=== Problem to solve ===
Since only part of the material is needed, please repeat exactly the line that includes "Instruction: Open the sidebar" and every line after it, up to the last.

=== Material provided ===

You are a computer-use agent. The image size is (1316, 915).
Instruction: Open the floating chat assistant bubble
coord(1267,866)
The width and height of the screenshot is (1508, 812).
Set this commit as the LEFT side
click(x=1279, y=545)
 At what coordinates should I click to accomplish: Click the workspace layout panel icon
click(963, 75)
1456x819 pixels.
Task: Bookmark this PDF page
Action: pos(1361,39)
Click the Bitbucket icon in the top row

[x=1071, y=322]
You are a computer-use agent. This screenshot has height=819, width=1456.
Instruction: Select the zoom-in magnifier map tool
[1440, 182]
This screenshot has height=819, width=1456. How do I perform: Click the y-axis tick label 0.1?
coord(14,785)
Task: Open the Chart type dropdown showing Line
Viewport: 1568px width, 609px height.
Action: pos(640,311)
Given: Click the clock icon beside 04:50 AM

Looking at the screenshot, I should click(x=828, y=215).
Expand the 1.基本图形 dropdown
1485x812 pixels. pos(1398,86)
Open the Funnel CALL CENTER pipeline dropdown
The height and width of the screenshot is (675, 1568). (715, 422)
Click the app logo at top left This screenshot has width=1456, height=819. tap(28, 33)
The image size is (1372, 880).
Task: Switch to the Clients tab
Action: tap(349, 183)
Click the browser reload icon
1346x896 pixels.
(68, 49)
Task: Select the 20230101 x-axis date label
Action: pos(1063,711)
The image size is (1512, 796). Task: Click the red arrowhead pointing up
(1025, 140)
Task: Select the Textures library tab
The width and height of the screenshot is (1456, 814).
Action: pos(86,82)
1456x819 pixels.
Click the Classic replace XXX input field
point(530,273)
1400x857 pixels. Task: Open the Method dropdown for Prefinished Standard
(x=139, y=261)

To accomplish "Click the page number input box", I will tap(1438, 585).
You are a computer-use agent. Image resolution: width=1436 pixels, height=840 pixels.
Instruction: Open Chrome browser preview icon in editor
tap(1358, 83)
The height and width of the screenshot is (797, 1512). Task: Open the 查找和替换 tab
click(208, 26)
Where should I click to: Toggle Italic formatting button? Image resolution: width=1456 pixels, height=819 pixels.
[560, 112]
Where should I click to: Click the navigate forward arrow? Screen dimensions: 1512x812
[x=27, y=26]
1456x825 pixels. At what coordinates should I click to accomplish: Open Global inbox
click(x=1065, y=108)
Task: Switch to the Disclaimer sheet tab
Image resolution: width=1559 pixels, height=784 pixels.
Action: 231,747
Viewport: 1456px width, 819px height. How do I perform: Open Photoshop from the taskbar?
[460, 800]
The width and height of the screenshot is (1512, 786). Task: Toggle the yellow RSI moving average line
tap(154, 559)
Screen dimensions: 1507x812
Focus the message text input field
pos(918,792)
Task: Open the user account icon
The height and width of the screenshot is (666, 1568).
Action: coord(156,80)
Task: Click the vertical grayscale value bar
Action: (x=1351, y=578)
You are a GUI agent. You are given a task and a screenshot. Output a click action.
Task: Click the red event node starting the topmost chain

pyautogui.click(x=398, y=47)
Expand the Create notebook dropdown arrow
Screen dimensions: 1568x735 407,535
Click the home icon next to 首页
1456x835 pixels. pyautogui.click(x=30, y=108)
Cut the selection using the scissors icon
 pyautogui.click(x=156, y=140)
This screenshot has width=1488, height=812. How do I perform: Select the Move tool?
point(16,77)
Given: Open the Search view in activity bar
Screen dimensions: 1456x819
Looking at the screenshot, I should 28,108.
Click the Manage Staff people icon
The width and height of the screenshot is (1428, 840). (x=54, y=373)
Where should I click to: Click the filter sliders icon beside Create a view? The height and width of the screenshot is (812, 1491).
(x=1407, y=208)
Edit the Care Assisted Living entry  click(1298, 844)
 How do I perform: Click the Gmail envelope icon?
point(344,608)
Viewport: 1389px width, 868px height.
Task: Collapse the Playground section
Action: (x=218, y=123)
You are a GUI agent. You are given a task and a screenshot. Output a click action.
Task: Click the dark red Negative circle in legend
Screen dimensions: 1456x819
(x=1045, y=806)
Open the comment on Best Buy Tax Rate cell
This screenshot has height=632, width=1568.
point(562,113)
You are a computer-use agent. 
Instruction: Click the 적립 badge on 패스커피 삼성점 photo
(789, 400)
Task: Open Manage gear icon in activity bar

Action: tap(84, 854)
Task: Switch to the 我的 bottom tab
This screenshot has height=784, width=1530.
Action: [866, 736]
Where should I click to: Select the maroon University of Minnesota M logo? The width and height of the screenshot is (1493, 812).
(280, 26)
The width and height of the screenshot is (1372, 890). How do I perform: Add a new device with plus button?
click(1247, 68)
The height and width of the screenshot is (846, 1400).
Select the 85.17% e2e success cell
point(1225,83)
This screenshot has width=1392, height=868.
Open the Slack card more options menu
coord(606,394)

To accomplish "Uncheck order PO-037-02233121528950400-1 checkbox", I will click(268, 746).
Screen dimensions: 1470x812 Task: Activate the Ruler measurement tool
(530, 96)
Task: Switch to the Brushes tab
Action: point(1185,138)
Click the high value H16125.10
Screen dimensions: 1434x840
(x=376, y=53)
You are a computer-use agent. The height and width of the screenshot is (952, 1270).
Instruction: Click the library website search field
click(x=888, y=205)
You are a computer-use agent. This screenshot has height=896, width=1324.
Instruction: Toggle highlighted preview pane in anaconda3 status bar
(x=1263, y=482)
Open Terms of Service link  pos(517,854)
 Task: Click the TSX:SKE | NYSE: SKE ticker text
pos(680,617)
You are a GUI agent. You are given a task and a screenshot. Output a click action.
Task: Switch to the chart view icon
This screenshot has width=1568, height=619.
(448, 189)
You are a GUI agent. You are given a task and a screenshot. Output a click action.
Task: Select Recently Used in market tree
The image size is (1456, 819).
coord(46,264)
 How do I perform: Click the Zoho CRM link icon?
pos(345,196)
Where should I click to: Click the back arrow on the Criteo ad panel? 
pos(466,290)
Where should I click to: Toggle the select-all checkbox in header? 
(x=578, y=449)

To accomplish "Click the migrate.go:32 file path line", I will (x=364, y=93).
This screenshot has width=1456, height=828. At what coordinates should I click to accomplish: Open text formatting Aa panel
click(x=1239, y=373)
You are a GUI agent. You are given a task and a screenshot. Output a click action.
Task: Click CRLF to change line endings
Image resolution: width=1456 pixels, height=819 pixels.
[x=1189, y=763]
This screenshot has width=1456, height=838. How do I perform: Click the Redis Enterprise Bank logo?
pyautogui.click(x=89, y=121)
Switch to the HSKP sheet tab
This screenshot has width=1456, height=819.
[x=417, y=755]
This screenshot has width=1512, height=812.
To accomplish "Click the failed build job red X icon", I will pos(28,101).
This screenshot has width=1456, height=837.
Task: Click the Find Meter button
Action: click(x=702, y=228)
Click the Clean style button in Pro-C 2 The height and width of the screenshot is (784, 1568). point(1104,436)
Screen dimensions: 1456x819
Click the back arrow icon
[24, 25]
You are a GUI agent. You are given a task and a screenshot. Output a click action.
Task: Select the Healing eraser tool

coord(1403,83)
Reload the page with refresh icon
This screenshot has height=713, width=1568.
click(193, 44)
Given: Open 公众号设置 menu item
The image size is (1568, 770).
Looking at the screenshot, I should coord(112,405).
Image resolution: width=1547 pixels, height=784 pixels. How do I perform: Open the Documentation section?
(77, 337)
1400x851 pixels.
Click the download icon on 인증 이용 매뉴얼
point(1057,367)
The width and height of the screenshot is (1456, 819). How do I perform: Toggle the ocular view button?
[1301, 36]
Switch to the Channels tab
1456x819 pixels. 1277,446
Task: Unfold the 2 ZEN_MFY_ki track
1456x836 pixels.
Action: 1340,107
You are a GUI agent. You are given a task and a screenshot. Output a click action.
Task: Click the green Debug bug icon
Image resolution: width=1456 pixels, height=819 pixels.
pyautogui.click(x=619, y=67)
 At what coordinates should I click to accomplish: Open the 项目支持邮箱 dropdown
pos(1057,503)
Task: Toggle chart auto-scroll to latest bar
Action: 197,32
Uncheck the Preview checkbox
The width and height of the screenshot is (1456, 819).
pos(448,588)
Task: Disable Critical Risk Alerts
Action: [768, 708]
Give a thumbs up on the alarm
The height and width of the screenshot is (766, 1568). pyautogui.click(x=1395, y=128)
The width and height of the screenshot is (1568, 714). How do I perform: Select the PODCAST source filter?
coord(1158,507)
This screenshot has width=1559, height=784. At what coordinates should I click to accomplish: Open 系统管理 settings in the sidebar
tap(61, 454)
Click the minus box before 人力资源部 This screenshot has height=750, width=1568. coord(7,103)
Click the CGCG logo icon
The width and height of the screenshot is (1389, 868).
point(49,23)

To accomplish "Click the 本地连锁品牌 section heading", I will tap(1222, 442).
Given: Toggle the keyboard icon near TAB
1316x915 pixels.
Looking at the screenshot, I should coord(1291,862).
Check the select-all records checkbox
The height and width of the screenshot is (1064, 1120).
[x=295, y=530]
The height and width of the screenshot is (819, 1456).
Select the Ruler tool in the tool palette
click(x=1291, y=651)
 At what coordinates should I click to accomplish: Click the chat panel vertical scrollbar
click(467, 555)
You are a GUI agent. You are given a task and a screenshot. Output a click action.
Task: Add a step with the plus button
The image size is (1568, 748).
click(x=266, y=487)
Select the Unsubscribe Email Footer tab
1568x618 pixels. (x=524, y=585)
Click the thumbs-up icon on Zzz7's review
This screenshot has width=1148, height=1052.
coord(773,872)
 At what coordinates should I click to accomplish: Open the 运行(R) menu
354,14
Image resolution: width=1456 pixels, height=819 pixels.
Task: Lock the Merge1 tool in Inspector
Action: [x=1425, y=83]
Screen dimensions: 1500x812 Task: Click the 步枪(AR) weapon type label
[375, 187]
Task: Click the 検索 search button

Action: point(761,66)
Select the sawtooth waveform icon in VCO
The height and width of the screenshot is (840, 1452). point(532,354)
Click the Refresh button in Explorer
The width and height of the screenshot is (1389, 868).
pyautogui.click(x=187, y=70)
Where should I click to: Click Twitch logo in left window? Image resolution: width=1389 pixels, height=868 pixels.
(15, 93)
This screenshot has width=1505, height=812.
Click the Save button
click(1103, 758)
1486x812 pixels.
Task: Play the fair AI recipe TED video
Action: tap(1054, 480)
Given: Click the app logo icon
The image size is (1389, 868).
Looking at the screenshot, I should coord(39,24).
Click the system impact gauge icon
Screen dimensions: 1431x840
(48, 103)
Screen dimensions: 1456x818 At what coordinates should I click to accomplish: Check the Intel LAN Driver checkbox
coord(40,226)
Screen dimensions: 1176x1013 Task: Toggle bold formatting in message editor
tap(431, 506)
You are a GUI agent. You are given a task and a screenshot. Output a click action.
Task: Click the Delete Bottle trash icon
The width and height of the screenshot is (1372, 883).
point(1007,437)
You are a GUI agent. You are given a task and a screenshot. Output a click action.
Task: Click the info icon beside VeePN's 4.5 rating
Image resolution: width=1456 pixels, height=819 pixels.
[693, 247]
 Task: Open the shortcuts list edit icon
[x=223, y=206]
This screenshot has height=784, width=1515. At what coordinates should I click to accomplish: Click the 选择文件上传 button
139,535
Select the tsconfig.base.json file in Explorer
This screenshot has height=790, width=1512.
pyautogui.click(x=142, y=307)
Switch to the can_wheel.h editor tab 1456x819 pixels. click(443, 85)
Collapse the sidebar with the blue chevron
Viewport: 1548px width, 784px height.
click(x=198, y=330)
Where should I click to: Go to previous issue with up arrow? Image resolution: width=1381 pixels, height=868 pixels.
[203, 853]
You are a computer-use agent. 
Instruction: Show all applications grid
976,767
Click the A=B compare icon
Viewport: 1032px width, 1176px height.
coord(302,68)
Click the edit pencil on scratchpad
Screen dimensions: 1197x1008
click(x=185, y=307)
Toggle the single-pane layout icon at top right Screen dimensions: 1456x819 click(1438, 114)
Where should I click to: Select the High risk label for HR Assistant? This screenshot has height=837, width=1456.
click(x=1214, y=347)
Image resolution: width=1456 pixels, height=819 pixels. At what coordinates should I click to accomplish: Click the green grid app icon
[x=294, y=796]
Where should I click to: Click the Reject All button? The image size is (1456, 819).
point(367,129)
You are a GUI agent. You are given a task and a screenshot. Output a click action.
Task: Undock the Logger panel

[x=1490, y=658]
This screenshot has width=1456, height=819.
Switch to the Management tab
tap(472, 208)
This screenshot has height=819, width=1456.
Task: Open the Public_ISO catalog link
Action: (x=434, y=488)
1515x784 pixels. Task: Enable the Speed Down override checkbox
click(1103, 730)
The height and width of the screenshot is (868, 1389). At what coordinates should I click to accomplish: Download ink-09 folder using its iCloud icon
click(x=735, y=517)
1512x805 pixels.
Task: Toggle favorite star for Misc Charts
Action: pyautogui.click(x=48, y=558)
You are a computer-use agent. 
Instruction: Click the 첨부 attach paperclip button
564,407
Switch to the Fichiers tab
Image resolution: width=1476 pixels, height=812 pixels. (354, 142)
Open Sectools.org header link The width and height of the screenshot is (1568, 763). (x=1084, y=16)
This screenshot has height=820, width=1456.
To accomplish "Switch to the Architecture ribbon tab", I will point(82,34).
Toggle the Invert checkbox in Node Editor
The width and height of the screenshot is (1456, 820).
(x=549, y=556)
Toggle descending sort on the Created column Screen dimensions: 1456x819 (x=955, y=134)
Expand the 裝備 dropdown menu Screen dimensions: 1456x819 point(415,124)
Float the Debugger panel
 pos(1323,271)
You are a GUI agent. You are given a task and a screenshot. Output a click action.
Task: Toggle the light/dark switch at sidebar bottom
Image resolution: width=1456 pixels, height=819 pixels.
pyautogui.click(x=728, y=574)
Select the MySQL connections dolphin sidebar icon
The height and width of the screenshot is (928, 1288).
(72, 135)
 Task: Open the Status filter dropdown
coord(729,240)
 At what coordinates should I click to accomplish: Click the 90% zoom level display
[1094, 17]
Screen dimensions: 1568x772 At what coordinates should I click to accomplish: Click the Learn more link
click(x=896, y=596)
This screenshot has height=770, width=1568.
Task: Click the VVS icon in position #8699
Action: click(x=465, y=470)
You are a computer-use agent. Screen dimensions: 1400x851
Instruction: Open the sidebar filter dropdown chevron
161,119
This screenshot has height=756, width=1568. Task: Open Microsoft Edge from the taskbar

===

=== Expected answer ===
Instruction: Open the sidebar filter dropdown chevron
161,119
This screenshot has height=756, width=1568. Task: Open Microsoft Edge from the taskbar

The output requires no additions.